A photographer and I were booted off the sidewalk in front of Coughlin High School in Wilkes-Barre four years ago while attempting to ask kids what they thought of then presidential candidate Hillary Clinton paying a visit to their school.
I was told to leave the Scranton High School parking lot back in the spring of this year for having the audacity to ask students what they thought of the state's no vaccination, no school policy.
Having built upon that foundation, it was amazingly refreshing when no one bothered us at Mid Valley Monday morning. To get you up to speed, Mid Valley's new school year was delayed two weeks because of a slow moving elementary school addition project, pictured above.
We talked with high schoolers about the late start to the year, and the anticipated late finish. Administration had to know they were going to take some hits from the kids. It really wasn't that bad. The students understood why it took so long to get things ready.

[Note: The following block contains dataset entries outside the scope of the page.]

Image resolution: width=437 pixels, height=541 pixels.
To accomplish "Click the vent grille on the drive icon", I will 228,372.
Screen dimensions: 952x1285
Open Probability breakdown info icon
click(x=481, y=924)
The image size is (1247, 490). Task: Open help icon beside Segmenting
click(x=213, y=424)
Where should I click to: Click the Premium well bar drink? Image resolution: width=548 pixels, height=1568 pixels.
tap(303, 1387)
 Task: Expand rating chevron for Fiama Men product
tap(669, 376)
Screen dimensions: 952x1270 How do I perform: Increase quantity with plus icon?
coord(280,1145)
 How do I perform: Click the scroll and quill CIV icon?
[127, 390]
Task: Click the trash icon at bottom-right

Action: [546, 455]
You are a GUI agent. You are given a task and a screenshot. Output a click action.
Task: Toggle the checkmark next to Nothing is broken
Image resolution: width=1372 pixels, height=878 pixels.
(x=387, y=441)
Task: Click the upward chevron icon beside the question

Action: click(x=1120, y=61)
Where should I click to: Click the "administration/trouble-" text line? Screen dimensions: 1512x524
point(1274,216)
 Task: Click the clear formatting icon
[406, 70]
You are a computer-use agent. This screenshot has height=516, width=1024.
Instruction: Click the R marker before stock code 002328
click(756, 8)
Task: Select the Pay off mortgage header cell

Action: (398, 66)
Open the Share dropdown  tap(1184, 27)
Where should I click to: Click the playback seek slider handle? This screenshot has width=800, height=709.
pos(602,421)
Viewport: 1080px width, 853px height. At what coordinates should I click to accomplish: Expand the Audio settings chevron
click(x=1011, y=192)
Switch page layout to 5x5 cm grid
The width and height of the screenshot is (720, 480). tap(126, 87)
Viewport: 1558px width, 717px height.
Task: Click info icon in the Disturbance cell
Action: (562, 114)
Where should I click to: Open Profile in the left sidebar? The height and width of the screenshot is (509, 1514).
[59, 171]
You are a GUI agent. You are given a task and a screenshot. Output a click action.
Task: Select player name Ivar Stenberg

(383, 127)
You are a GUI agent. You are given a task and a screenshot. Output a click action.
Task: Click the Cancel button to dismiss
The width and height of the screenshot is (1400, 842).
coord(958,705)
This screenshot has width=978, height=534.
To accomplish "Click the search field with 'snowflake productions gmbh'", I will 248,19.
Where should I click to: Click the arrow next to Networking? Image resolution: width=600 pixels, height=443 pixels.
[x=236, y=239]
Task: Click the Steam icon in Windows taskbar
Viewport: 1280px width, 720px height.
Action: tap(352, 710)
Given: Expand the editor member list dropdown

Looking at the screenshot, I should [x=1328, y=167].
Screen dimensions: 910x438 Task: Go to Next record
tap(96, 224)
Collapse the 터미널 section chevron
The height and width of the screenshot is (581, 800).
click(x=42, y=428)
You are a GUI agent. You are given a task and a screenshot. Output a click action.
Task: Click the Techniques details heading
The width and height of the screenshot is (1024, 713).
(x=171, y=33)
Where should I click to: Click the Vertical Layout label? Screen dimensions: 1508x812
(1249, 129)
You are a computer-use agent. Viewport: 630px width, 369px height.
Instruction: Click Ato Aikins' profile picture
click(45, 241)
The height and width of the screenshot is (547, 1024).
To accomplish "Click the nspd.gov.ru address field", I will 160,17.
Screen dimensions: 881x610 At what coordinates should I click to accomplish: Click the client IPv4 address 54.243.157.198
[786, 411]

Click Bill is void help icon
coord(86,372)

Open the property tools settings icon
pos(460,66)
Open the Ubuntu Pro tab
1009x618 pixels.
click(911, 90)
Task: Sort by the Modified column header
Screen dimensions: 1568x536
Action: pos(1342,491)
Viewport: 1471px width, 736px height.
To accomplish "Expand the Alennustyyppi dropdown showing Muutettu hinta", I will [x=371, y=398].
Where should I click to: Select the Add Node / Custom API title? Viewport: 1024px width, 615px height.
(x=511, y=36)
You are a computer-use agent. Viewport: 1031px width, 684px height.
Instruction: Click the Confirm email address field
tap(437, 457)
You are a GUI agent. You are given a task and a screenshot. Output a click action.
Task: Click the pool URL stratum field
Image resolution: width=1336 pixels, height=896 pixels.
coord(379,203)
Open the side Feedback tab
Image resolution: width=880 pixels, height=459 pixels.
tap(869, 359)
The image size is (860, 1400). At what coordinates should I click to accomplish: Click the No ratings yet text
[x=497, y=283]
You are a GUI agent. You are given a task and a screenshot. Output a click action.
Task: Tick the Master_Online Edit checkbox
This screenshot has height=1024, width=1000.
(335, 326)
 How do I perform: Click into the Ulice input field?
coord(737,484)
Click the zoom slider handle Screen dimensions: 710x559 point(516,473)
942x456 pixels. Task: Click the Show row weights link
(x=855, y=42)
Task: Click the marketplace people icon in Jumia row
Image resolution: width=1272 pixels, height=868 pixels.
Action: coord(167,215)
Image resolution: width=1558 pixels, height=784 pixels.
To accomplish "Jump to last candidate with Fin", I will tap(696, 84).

Over at the adjacent elementary school, parents and kids were available. Administration allowed us inside to see the renovation work.
Why? Common sense. Taxpayers, through our camera, could see what their money bought. Concerned parents, who weren't able to make it to the school, could observe that their kids weren't attending class in the middle of an unsafe construction zone.
Full disclosure: I'm a Mid Valley graduate. The new high school opened after I had graduated. I had my issues with the way things were run when I was a student. Buildings and facilities were embarrassingly bad. I had some good teachers, but several lazy and uninspired ones as well.